◆ **Work instructions**
Within the entries below, the lines from the one with "Open the GitHub icon link in header" through the one with "Task: Click the Uttarakhand-Khatima" are to be set down exactly, both ends kept.
===============
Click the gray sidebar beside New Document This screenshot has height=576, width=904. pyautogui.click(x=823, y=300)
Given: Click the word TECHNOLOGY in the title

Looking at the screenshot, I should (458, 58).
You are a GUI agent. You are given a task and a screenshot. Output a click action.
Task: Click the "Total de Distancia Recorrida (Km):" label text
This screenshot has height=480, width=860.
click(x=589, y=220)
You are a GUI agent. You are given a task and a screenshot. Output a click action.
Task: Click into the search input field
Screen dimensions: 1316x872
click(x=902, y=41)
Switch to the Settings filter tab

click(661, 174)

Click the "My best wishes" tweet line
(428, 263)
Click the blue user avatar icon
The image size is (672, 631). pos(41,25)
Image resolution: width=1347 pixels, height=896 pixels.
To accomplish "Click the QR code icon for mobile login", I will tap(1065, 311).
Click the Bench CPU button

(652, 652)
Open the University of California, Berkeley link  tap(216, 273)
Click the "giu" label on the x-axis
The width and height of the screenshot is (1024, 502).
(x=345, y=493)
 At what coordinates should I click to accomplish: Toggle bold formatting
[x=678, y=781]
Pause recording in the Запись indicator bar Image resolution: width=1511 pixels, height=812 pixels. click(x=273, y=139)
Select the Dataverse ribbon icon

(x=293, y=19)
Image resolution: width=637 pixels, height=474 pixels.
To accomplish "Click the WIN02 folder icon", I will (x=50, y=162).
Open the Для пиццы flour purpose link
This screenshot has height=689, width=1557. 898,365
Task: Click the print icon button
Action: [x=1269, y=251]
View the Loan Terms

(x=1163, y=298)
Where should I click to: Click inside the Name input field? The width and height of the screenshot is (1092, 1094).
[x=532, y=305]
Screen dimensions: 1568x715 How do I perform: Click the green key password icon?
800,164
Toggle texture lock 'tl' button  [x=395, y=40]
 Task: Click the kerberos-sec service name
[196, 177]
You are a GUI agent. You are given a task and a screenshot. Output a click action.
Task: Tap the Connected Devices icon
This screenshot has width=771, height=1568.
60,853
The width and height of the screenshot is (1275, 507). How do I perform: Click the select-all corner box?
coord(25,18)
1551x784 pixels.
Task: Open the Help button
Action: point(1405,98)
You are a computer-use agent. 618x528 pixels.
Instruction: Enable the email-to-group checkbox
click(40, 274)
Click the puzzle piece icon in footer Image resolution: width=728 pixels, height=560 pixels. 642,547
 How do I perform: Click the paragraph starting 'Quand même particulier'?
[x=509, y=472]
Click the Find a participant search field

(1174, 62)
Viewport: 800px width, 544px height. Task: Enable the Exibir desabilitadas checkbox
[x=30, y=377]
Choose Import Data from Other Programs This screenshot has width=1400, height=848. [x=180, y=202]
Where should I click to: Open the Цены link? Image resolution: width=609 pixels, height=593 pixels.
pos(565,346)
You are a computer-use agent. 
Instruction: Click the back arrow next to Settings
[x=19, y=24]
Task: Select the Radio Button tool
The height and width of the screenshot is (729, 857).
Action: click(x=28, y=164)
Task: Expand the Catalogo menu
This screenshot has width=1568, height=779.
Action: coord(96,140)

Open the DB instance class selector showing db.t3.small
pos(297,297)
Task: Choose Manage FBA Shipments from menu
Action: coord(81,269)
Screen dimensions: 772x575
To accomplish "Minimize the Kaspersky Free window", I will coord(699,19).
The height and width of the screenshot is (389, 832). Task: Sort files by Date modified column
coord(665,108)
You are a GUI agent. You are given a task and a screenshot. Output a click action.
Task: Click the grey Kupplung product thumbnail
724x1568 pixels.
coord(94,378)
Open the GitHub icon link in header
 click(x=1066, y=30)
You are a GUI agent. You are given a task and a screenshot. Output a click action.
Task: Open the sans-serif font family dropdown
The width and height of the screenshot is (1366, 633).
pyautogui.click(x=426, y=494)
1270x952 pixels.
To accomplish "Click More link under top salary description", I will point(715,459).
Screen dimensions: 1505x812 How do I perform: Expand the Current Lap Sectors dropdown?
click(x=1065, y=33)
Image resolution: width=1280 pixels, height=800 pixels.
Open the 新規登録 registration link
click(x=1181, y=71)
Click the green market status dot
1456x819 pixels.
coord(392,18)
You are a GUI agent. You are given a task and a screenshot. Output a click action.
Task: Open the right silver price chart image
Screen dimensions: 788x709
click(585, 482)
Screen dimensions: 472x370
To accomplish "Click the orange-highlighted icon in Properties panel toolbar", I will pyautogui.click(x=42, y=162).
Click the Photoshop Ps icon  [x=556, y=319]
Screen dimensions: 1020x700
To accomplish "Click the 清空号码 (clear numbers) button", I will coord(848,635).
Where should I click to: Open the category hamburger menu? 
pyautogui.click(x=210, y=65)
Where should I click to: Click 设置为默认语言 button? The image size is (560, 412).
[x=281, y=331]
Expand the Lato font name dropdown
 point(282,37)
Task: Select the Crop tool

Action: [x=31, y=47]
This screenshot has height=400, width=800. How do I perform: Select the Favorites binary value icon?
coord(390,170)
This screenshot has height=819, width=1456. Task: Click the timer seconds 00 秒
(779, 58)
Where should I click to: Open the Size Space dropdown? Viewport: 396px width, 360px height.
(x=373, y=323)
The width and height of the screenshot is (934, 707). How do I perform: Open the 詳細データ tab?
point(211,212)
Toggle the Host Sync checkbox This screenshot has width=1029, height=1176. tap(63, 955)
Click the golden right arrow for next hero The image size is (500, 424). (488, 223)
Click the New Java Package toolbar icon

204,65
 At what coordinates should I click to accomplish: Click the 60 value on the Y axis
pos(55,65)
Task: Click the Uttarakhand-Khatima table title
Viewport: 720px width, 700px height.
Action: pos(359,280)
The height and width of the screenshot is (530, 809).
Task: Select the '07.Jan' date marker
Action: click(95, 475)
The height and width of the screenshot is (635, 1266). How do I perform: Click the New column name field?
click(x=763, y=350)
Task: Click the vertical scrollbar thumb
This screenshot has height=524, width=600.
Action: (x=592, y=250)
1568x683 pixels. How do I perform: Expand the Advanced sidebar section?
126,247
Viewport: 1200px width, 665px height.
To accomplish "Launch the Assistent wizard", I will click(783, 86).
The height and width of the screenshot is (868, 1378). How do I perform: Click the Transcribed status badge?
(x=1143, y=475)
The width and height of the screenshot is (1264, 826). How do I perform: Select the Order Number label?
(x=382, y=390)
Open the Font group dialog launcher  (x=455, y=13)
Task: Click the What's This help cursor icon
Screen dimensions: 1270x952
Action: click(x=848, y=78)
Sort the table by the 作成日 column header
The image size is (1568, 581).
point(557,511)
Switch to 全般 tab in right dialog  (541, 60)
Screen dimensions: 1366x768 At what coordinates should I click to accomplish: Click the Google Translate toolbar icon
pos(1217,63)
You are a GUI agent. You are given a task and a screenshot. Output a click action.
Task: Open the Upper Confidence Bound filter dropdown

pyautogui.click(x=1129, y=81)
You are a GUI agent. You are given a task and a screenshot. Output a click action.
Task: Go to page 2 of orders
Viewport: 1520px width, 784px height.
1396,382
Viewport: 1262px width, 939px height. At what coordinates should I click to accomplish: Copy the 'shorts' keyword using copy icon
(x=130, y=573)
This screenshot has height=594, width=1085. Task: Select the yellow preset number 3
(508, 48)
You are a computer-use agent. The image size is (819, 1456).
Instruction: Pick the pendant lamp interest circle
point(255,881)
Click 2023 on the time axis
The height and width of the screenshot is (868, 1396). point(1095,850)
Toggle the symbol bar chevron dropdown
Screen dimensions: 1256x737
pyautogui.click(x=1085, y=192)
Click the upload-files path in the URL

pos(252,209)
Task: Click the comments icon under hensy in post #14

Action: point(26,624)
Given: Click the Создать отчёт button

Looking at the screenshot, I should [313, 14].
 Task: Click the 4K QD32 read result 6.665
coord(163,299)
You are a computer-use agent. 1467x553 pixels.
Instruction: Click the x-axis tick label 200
===============
◆ **Completed exercise**
Open the GitHub icon link in header
 click(x=1066, y=30)
You are a GUI agent. You are given a task and a screenshot. Output a click action.
Task: Open the sans-serif font family dropdown
The width and height of the screenshot is (1366, 633).
pyautogui.click(x=426, y=494)
1270x952 pixels.
To accomplish "Click More link under top salary description", I will point(715,459).
Screen dimensions: 1505x812 How do I perform: Expand the Current Lap Sectors dropdown?
click(x=1065, y=33)
Image resolution: width=1280 pixels, height=800 pixels.
Open the 新規登録 registration link
click(x=1181, y=71)
Click the green market status dot
1456x819 pixels.
coord(392,18)
You are a GUI agent. You are given a task and a screenshot. Output a click action.
Task: Open the right silver price chart image
Screen dimensions: 788x709
click(585, 482)
Screen dimensions: 472x370
To accomplish "Click the orange-highlighted icon in Properties panel toolbar", I will pyautogui.click(x=42, y=162).
Click the Photoshop Ps icon  [x=556, y=319]
Screen dimensions: 1020x700
To accomplish "Click the 清空号码 (clear numbers) button", I will coord(848,635).
Where should I click to: Open the category hamburger menu? 
pyautogui.click(x=210, y=65)
Where should I click to: Click 设置为默认语言 button? The image size is (560, 412).
[x=281, y=331]
Expand the Lato font name dropdown
 point(282,37)
Task: Select the Crop tool

Action: [x=31, y=47]
This screenshot has height=400, width=800. How do I perform: Select the Favorites binary value icon?
coord(390,170)
This screenshot has height=819, width=1456. Task: Click the timer seconds 00 秒
(779, 58)
Where should I click to: Open the Size Space dropdown? Viewport: 396px width, 360px height.
(x=373, y=323)
The width and height of the screenshot is (934, 707). How do I perform: Open the 詳細データ tab?
point(211,212)
Toggle the Host Sync checkbox This screenshot has width=1029, height=1176. tap(63, 955)
Click the golden right arrow for next hero The image size is (500, 424). (488, 223)
Click the New Java Package toolbar icon

204,65
 At what coordinates should I click to accomplish: Click the 60 value on the Y axis
pos(55,65)
Task: Click the Uttarakhand-Khatima table title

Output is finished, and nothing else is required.